TOPEKA, Kansas (WIBW) -- Last week 13 News reported about confidential records found in a dumpster behind a Topeka office building.
Since then, 13 News has been investigating to find out where those documents came from, and it seems the origin isn't too far away from where they were found.
Jim Bunker was moving into an office building at 1725 Southwest Gage Boulevard last week when he found numerous confidential documents in a dumpster - documents from several midwest states complete with names, addresses, phone numbers and social security numbers.
Jim said when he discovered it, the dumpster was filled to the top with the files.
He called the Kansas Attorney General's office and those documents are now spurring an investigation.
13 News decided to go back to 1725 and see what businesses are in that building and meet with Jim again. Before meeting with Jim, the only information 13 News could conclude was that a dental office was inside the building and may be the only one with access to medical-type records.
Jim found an additional file that contained dental hygienist examination and application information of a woman from Minnesota. The company listed in several papers within the file is Central Regional Dental Testing Service, Inc., the dental company inside the office building.
Central Regional Dental Testing Service, Inc. is in charge of dental testing services for an 18-state area. It examines applicants who want to study dentistry or dental hygiene. Its members are the State Boards of Alabama, Colorado, Georgia, Hawaii, Illinois, Iowa, Kansas, Minnesota, Missouri, Nebraska, New Mexico, North Dakota, South Carolina, South Dakota, Washington, West Virginia, Wisconsin, and Wyoming.
13 News called CRDTS and an office manager said the company would have no comment. She did refer us to Kimber Cobb, the director of dental examinations. On Wednesday, lawyers for Cobb sent us the following statement:
An employee of Central Regional Dental Testing Service, Inc. (CRDTS) improperly disposed of files containing sensitive and private personal information. Maintaining the confidentiality of the information we collect is extremely important to us. CRDTS has a policy for disposing of this type of information in a manner which protects individual privacy; unfortunately, that policy was not followed in this instance. We are investigating this matter internally and taking every measure to ensure that this does not happen in the future. CRDTS plans to cooperate fully with any Kansas Attorney General investigation.
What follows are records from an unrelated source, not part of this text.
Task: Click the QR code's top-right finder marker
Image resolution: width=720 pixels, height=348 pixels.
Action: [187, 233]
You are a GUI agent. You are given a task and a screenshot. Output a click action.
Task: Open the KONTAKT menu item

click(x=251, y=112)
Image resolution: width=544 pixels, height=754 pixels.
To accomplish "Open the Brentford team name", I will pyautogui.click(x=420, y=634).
We also reached out to the Minnesota woman whose records were dumped in the trash. They date back to 2002. We located her on Facebook but have not been able to talk with her to tell her that her picture, social security number and other private information is listed in the documents Jim Bunker found.
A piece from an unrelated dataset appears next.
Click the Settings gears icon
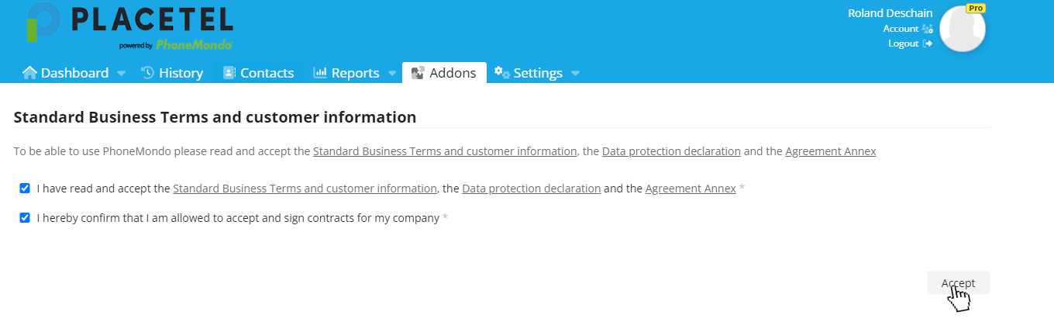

Medical Attorney Ron Pope told 13 News this woman could sue because what happened could have violated her right to privacy.
"Throwing other people's social security numbers out in a manner where they can be easily found and retrieved by others really is not something that is tolerable because of the ramifications it could have," Pope said. "I think most people have an expectation that a business would secure documents."
Within the woman's file were also medical information on two people who signed treatment consent forms for the woman to perform a dental hygiene exam.
Pope said the facility that did not dispose of medical records would receive fines. He said the Health Insurance Portability and Accountability Act (HIPAA) does not provide remedy for patients; that patients rights come through right of privacy.
13 News will continue to try to contact the Minnesota woman and also get a comment from Central Regional Dental Testing.
The Attorney General's office will not release any additional information, but say the investigation is ongoing.